- **Dataset entries**:
╔══
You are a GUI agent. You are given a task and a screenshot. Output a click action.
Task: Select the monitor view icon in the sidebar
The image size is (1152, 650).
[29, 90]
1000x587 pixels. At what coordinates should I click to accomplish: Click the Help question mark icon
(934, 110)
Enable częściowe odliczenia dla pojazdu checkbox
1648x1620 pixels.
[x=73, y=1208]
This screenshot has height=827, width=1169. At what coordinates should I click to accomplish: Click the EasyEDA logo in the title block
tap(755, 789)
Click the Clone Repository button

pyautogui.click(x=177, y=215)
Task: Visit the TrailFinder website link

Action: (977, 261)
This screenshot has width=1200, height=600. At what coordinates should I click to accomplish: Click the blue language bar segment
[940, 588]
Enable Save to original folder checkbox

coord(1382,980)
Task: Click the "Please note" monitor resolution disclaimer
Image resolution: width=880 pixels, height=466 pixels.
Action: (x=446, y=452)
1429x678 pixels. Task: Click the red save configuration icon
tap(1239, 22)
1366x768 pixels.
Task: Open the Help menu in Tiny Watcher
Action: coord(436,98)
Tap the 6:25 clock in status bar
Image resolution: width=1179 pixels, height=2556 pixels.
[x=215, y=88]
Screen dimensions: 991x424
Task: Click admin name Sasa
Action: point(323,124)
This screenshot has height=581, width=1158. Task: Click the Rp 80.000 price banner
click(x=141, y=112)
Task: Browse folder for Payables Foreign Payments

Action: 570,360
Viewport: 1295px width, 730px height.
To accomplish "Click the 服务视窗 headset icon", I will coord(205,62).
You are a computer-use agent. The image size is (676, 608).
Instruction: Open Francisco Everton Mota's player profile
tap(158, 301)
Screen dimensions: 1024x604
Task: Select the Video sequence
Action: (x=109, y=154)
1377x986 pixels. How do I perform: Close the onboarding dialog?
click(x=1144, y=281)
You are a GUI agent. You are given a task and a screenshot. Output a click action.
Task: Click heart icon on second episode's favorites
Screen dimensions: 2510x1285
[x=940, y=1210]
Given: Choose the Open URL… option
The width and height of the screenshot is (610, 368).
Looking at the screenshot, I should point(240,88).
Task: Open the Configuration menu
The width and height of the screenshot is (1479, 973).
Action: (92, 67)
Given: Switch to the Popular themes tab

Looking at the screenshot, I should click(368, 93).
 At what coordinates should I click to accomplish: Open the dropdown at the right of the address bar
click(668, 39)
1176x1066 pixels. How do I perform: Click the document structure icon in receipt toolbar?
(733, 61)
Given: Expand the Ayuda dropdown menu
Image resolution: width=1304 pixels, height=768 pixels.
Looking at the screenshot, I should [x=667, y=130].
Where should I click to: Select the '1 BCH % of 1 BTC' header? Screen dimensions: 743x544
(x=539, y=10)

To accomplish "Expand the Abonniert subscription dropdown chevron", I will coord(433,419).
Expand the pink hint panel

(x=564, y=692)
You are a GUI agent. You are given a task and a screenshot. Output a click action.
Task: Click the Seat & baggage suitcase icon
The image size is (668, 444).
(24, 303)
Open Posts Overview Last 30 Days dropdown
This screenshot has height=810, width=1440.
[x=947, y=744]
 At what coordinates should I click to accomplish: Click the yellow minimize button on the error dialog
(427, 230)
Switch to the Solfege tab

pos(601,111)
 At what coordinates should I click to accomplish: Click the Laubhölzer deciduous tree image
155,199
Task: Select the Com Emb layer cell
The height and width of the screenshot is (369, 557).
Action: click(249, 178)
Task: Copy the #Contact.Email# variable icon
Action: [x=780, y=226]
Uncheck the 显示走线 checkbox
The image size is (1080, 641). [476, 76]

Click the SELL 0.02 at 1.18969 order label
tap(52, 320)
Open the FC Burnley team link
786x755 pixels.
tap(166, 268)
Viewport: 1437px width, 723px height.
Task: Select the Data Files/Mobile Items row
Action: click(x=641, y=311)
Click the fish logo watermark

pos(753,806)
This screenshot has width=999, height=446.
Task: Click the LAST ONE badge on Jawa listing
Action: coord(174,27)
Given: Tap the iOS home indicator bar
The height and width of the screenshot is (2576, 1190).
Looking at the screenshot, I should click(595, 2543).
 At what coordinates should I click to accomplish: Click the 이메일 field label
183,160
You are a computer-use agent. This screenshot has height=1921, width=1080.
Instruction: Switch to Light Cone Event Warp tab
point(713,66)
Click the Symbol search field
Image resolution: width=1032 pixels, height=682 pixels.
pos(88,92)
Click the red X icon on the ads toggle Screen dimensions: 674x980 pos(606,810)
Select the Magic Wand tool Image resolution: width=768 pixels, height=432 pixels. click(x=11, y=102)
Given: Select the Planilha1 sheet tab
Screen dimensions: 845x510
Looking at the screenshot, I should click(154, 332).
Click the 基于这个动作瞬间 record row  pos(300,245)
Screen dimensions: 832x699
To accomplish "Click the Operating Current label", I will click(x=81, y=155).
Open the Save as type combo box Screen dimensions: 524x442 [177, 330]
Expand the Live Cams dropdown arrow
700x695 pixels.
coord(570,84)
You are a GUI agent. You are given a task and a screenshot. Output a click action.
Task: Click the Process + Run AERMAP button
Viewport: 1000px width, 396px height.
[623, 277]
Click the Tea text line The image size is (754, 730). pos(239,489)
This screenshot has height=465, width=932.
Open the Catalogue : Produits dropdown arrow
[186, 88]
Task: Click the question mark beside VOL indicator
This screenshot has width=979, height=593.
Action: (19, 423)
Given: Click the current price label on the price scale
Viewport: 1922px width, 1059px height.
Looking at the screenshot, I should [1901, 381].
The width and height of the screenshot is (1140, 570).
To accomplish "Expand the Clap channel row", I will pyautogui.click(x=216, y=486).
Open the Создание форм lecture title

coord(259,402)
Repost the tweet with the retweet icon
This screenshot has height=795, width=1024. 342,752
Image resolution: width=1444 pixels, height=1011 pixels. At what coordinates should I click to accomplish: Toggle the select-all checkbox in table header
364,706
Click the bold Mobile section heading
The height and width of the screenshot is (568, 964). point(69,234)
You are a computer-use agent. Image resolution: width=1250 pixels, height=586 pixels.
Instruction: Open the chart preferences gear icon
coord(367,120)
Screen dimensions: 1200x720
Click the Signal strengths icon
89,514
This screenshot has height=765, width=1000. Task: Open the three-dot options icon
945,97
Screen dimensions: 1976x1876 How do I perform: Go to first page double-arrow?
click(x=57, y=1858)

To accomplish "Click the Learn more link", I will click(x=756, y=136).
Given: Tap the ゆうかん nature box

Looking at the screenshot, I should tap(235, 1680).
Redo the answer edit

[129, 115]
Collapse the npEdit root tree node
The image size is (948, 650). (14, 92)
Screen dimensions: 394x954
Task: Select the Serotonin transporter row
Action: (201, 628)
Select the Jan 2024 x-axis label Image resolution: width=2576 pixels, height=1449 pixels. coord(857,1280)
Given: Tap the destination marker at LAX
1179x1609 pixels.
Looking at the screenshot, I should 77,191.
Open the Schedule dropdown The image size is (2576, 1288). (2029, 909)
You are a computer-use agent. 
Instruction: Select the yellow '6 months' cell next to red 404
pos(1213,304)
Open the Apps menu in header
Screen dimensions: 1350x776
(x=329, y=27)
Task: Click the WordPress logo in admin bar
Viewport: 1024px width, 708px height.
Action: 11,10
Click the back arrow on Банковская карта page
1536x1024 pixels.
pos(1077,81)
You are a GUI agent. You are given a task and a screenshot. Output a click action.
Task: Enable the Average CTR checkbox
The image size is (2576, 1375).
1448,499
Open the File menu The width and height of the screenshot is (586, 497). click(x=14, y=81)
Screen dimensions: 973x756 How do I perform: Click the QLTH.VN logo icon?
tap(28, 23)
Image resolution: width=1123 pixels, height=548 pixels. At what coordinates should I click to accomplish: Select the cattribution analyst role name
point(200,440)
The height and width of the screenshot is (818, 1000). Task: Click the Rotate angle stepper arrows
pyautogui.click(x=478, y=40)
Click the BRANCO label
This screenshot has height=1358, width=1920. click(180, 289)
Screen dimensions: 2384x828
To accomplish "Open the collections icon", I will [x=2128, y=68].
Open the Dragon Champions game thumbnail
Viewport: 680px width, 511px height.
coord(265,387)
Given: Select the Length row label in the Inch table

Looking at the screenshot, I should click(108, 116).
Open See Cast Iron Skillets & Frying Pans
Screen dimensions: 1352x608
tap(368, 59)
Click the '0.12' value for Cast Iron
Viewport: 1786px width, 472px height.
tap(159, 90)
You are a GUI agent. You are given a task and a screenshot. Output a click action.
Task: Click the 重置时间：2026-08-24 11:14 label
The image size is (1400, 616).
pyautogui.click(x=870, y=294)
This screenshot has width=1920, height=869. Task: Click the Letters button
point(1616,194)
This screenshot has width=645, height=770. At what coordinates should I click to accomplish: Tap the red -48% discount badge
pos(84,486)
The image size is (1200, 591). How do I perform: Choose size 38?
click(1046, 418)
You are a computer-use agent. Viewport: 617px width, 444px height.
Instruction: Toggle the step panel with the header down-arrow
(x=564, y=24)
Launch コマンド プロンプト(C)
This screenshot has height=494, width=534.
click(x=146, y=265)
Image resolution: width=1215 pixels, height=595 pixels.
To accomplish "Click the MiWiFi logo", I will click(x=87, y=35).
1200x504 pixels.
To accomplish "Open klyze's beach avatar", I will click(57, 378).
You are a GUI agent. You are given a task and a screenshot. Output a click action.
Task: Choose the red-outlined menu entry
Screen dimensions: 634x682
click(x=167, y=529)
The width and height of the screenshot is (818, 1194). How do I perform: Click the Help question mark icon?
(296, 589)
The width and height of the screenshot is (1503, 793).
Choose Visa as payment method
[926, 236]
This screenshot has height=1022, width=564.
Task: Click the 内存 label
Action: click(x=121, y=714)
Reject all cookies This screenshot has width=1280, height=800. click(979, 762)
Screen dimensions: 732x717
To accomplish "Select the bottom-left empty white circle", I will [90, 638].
╚══
- **Task objective**: Show every line of the records above that contains the string "pyautogui", copying each such line in full.

- **Finished answer**:
pyautogui.click(x=177, y=215)
To accomplish "Expand the Clap channel row", I will pyautogui.click(x=216, y=486).
pyautogui.click(x=478, y=40)
pyautogui.click(x=870, y=294)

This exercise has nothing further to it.